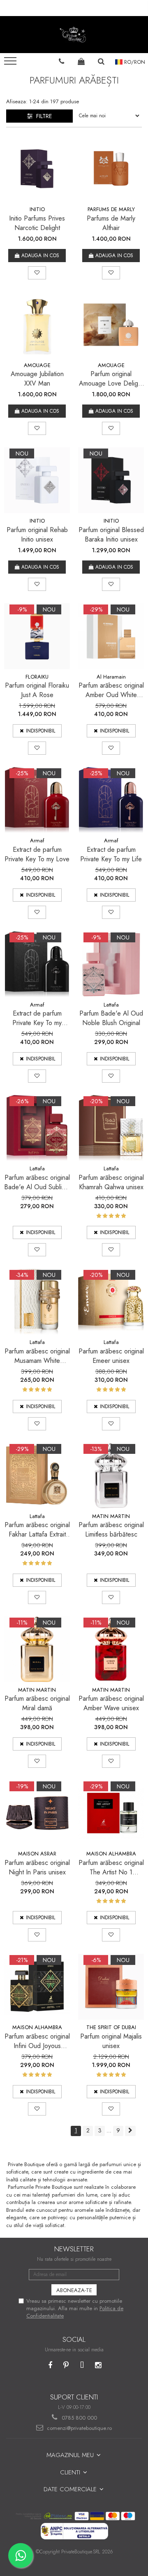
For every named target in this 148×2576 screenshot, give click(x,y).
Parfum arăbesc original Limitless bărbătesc (111, 1529)
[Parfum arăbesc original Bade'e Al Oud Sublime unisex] (37, 1128)
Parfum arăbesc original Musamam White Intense (37, 1355)
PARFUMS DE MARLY (111, 209)
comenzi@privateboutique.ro (78, 2428)
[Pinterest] (66, 2365)
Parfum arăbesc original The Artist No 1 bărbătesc (111, 1867)
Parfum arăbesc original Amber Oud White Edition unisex (111, 690)
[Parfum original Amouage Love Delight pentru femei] (111, 325)
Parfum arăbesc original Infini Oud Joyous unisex (37, 2041)
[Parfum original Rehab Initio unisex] (37, 480)
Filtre (42, 116)
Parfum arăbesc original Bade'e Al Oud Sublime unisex (37, 1182)
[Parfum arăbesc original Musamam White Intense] (37, 1301)
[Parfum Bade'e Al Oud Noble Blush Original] (111, 964)
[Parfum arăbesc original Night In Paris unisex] (37, 1813)
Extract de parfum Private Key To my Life (111, 854)
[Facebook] (50, 2365)
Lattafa (111, 1005)
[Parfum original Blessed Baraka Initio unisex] (111, 480)
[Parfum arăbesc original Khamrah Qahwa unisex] (111, 1128)
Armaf (37, 840)
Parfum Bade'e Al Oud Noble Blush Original (111, 1018)
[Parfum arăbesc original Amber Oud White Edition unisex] (111, 636)
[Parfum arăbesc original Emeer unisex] (111, 1301)
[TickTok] (82, 2365)
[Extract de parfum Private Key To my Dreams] (37, 964)
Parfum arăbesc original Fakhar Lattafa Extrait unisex (37, 1529)
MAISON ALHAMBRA (111, 1854)
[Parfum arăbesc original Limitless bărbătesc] (111, 1476)
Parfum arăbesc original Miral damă (37, 1703)
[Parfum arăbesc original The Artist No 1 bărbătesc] (111, 1813)
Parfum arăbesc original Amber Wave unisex (111, 1703)
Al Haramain (111, 677)
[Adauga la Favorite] (37, 272)
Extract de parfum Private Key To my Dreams (37, 1018)
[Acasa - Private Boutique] (74, 34)
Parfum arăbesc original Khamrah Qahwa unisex (111, 1182)
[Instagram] (98, 2365)
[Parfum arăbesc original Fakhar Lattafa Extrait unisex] (37, 1476)
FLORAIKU (37, 677)
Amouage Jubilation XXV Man (37, 378)
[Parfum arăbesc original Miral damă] (37, 1649)
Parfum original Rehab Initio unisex (37, 534)
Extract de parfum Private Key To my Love (37, 854)
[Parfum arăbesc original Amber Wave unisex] (111, 1649)
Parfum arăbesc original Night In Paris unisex (37, 1867)
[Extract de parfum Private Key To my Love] (37, 800)
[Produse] (11, 63)
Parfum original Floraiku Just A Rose (37, 690)
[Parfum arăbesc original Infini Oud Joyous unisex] (37, 1987)
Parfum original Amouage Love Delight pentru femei (111, 378)
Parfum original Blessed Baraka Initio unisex (111, 534)
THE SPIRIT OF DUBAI (111, 2027)
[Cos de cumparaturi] (81, 61)
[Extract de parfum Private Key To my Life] (111, 800)
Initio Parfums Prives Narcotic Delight (37, 223)
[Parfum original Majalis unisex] (111, 1987)
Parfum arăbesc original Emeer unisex (111, 1355)
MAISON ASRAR (37, 1854)
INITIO (37, 209)
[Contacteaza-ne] (61, 61)
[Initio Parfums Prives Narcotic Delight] (37, 169)
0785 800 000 (78, 2418)
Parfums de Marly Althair (111, 223)
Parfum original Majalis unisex (111, 2041)
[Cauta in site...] (101, 61)
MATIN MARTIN (111, 1516)
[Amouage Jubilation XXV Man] (37, 325)
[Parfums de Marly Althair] (111, 169)
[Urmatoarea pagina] (130, 2131)
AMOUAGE (37, 365)
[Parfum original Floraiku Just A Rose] (37, 636)
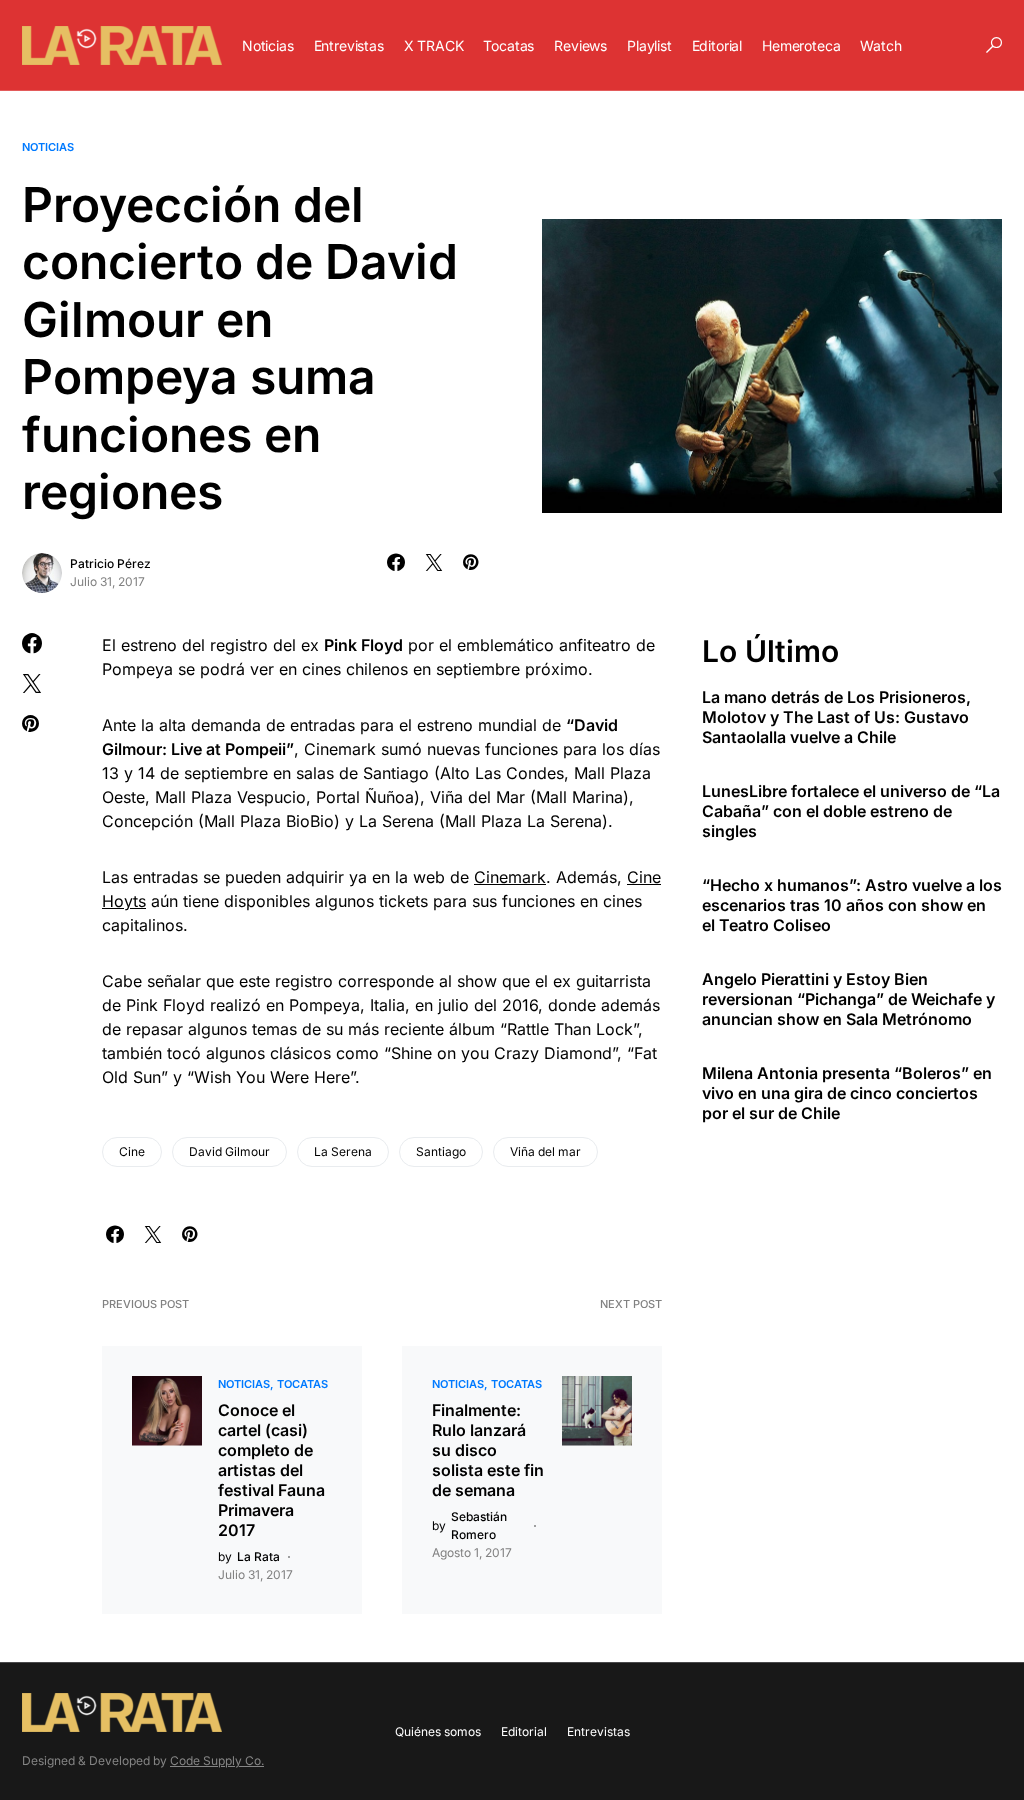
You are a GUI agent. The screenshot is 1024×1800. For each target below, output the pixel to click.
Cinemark (510, 877)
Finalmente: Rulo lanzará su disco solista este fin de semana (488, 1450)
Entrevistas (598, 1731)
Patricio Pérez (110, 563)
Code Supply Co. (217, 1760)
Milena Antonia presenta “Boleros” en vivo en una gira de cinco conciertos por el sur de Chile (847, 1093)
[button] (994, 45)
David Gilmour (229, 1151)
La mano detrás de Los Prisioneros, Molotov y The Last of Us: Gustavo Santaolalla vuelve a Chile (836, 717)
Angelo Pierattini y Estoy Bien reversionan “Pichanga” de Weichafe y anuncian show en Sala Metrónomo (848, 999)
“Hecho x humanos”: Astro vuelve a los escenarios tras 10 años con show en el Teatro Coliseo (852, 905)
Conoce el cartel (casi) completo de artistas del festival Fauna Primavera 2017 (271, 1470)
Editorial (524, 1731)
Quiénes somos (438, 1731)
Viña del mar (545, 1151)
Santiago (441, 1151)
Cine (132, 1151)
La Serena (343, 1151)
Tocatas (302, 1384)
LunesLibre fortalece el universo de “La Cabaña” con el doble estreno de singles (851, 811)
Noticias (48, 147)
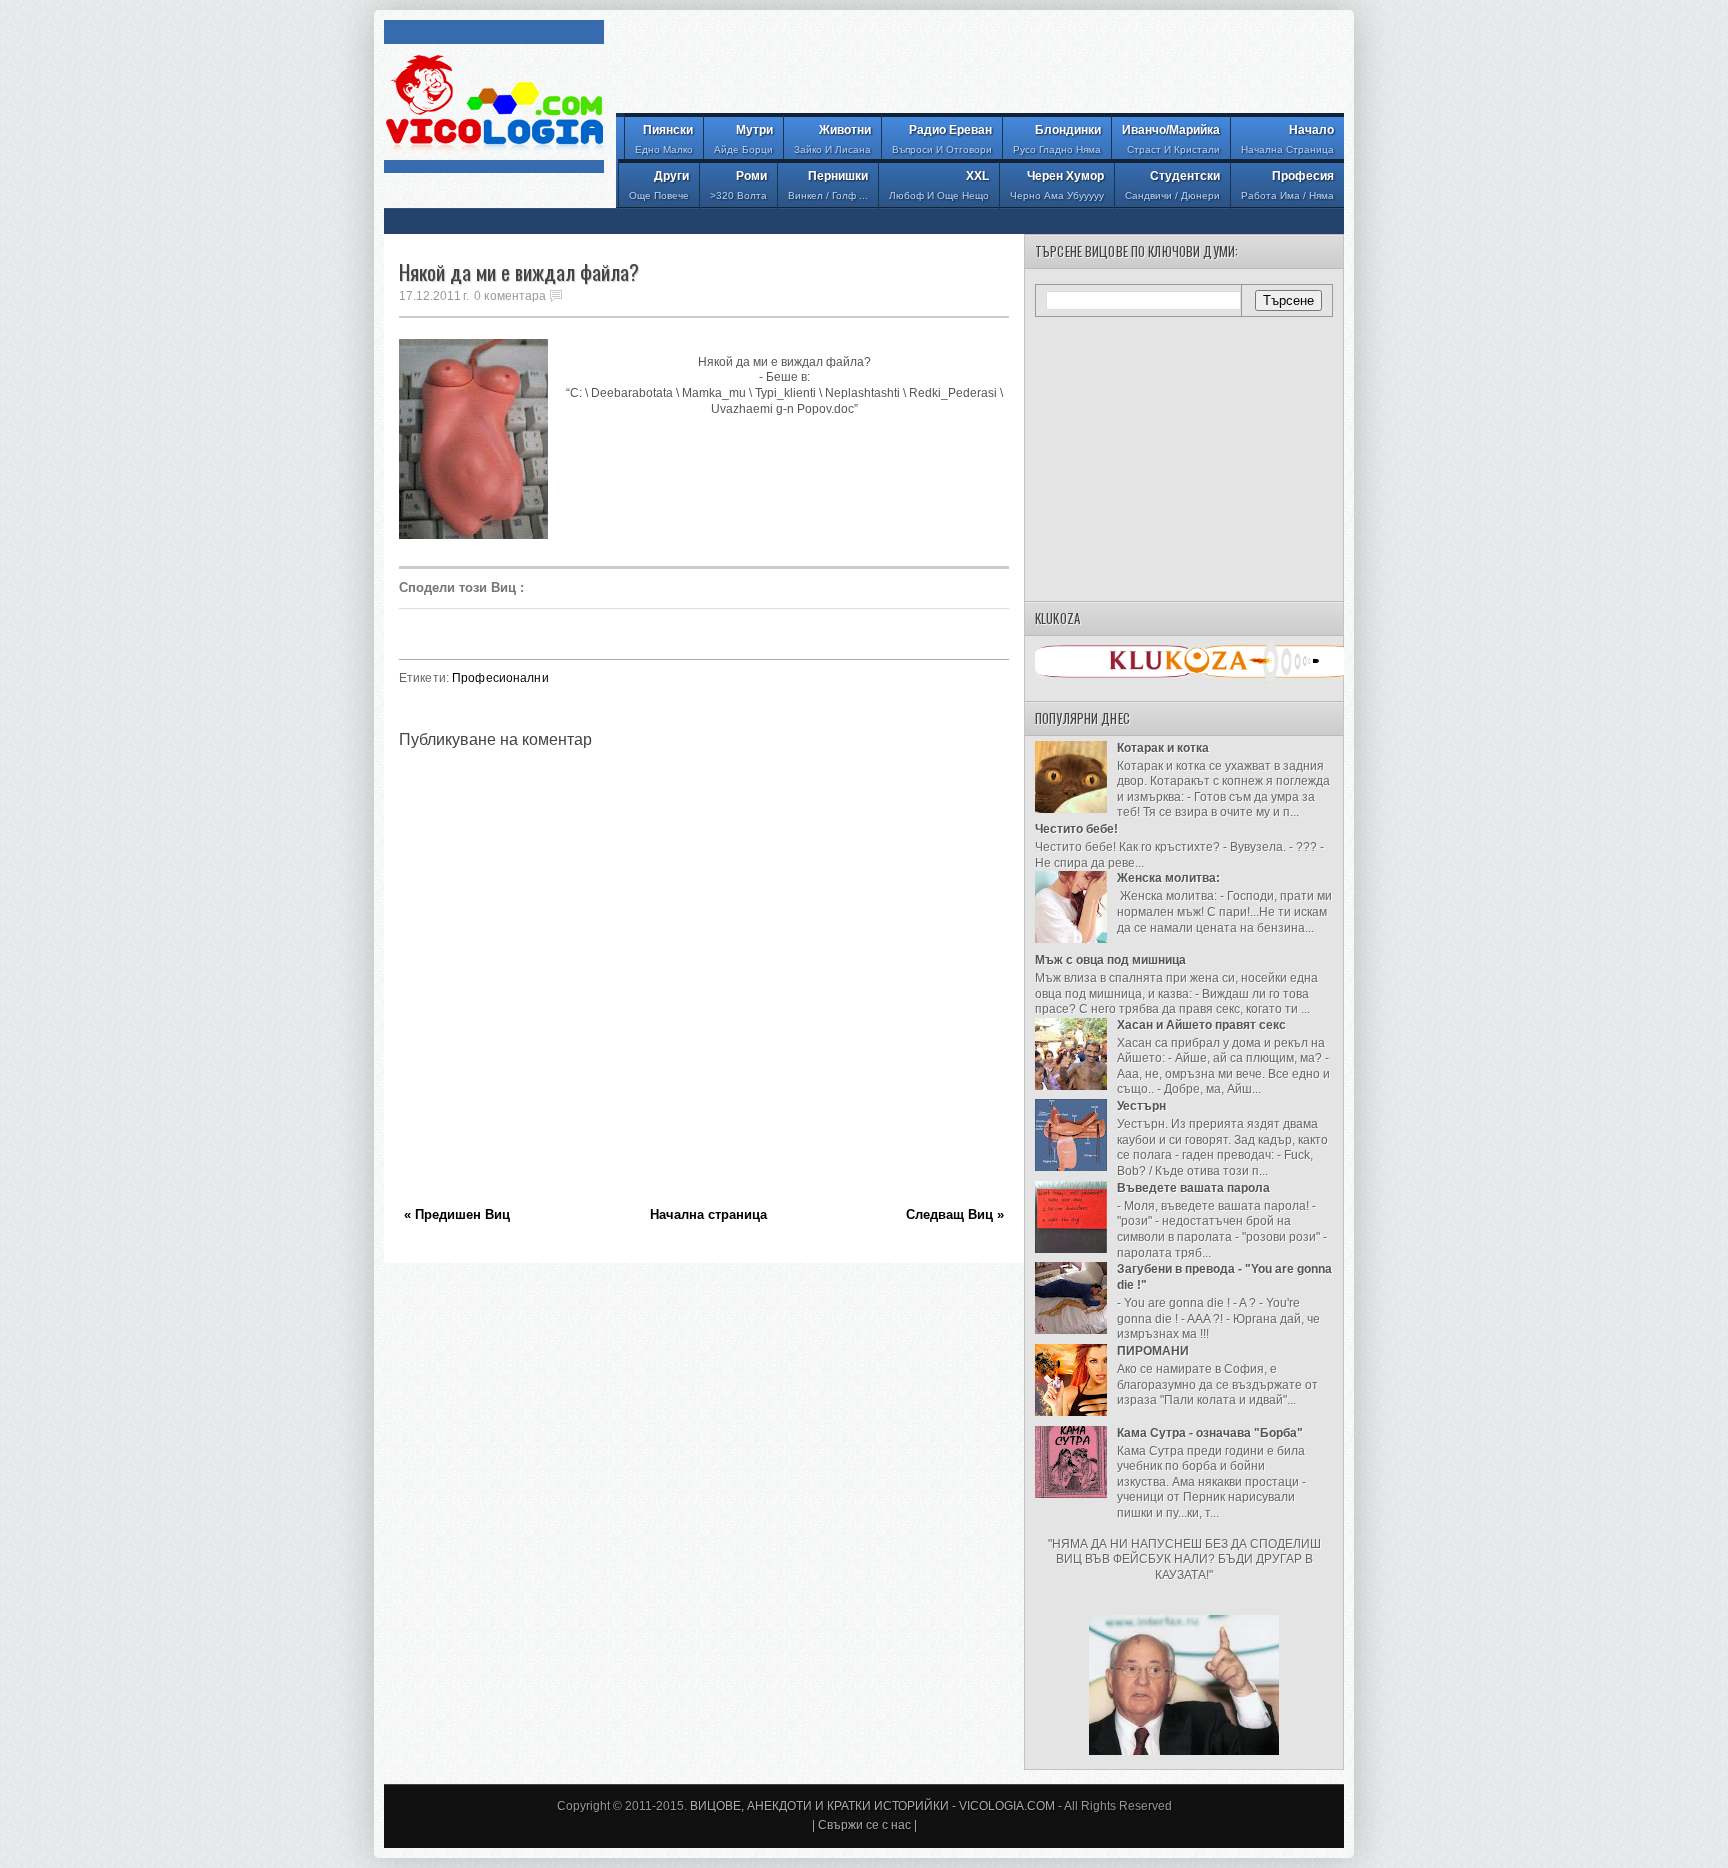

--------------------------------

## Work item:
Retype only this portion of the data above: the line containing "[Facebook] (50, 2365)", the line containing "[Parfum arăbesc original Amber Wave", and all lines between them, exactly.

## Result of this exercise:
[Facebook] (50, 2365)
Lattafa (111, 1005)
[Parfum original Blessed Baraka Initio unisex] (111, 480)
[Parfum arăbesc original Khamrah Qahwa unisex] (111, 1128)
Armaf (37, 840)
Parfum Bade'e Al Oud Noble Blush Original (111, 1018)
[Parfum arăbesc original Amber Oud White Edition unisex] (111, 636)
[Parfum arăbesc original Emeer unisex] (111, 1301)
[TickTok] (82, 2365)
[Extract de parfum Private Key To my Dreams] (37, 964)
Parfum arăbesc original Fakhar Lattafa Extrait unisex (37, 1529)
MAISON ALHAMBRA (111, 1854)
[Parfum arăbesc original Limitless bărbătesc] (111, 1476)
Parfum arăbesc original Miral damă (37, 1703)
[Parfum arăbesc original The Artist No 1 bărbătesc] (111, 1813)
Parfum arăbesc original Amber Wave unisex (111, 1703)
Al Haramain (111, 677)
[Adauga la Favorite] (37, 272)
Extract de parfum Private Key To my Dreams (37, 1018)
[Acasa - Private Boutique] (74, 34)
Parfum arăbesc original Khamrah Qahwa unisex (111, 1182)
[Instagram] (98, 2365)
[Parfum arăbesc original Fakhar Lattafa Extrait unisex] (37, 1476)
FLORAIKU (37, 677)
Amouage Jubilation XXV Man (37, 378)
[Parfum arăbesc original Miral damă] (37, 1649)
Parfum original Rehab Initio unisex (37, 534)
Extract de parfum Private Key To my Love (37, 854)
[Parfum arăbesc original Amber Wave unisex] (111, 1649)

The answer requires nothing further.